--- TEKS YANG DIBERIKAN ---

Berdiri di puncak Everest adalah mimpi saya. Jika tidak terwujud, ya mau gimana man 1 milyar huahaha. Mungkin (mungkiiin) jika kelak saya punya anak, mimpi itu akan saya wariskan. Orang tua saya mimpinya adalah saya menjadi PNS, dan saya berhasil memenuhi cita-cita mereka meskipun hanya selama 2 tahun. Saya telah mewujudkan mimpi mereka, maka dalam hal karma, saya percaya anak saya juga akan mewujudkan mimpi saya.
(Kali kalo gue beneran nanti punya anak dan dia baca tulisan ini, reaksinya bakal “kampret ngasih beban berat amat..”)

--- DATA ITEM ---

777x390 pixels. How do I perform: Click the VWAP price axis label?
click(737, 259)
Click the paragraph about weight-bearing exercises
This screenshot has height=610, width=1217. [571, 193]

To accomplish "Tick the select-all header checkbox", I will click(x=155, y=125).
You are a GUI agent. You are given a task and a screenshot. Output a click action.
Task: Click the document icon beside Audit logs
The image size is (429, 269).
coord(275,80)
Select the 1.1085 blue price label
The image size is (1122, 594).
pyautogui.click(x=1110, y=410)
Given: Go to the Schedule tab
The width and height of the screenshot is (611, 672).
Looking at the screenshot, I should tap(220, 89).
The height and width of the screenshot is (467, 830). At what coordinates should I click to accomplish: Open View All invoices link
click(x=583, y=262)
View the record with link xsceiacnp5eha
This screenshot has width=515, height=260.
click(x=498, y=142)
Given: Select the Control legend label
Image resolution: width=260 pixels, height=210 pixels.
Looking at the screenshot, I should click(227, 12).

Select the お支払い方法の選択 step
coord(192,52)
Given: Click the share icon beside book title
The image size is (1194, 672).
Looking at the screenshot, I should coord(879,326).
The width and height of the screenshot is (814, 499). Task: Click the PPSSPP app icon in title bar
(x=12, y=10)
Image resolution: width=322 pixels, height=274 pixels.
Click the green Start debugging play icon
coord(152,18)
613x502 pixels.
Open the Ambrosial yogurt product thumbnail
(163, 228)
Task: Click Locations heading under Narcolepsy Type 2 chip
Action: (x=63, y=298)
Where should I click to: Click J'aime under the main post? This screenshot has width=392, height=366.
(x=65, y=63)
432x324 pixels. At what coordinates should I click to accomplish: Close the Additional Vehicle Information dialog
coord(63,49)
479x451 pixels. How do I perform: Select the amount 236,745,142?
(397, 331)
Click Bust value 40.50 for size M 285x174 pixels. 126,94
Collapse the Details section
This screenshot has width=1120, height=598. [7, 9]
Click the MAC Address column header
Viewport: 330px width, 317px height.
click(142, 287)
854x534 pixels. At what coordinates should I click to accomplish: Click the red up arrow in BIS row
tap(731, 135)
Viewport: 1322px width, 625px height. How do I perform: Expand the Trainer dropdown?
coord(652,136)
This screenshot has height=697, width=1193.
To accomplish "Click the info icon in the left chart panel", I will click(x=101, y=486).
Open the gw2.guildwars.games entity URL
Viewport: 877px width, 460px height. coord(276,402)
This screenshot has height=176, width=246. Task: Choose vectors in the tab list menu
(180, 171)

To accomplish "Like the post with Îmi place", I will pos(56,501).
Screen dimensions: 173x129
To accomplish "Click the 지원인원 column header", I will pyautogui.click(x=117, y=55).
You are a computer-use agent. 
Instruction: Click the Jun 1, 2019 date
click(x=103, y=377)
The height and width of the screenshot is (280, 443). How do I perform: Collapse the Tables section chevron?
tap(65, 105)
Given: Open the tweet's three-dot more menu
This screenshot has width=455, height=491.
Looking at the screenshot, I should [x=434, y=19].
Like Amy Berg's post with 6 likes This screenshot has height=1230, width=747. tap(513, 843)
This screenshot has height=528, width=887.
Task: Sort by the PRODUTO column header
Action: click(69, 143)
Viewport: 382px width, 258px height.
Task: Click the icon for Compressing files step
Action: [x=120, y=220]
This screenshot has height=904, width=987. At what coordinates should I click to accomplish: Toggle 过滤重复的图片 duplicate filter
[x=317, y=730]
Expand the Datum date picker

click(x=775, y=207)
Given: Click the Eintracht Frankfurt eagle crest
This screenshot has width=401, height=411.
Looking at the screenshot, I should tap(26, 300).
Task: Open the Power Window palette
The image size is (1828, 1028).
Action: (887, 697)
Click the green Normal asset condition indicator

---

**SOAL**
Tulis ulang bagian dari teks yang diberikan, dimulai dari "Berdiri di puncak" dan berlanjut sampai "mewujudkan mimpi saya.", dengan mengganti "Everest" menjadi "Kilimanjaro". Item-item tersebut sama sekali tidak digunakan di sini.

**JAWABAN SOAL**
Berdiri di puncak Kilimanjaro adalah mimpi saya. Jika tidak terwujud, ya mau gimana man 1 milyar huahaha. Mungkin (mungkiiin) jika kelak saya punya anak, mimpi itu akan saya wariskan. Orang tua saya mimpinya adalah saya menjadi PNS, dan saya berhasil memenuhi cita-cita mereka meskipun hanya selama 2 tahun. Saya telah mewujudkan mimpi mereka, maka dalam hal karma, saya percaya anak saya juga akan mewujudkan mimpi saya.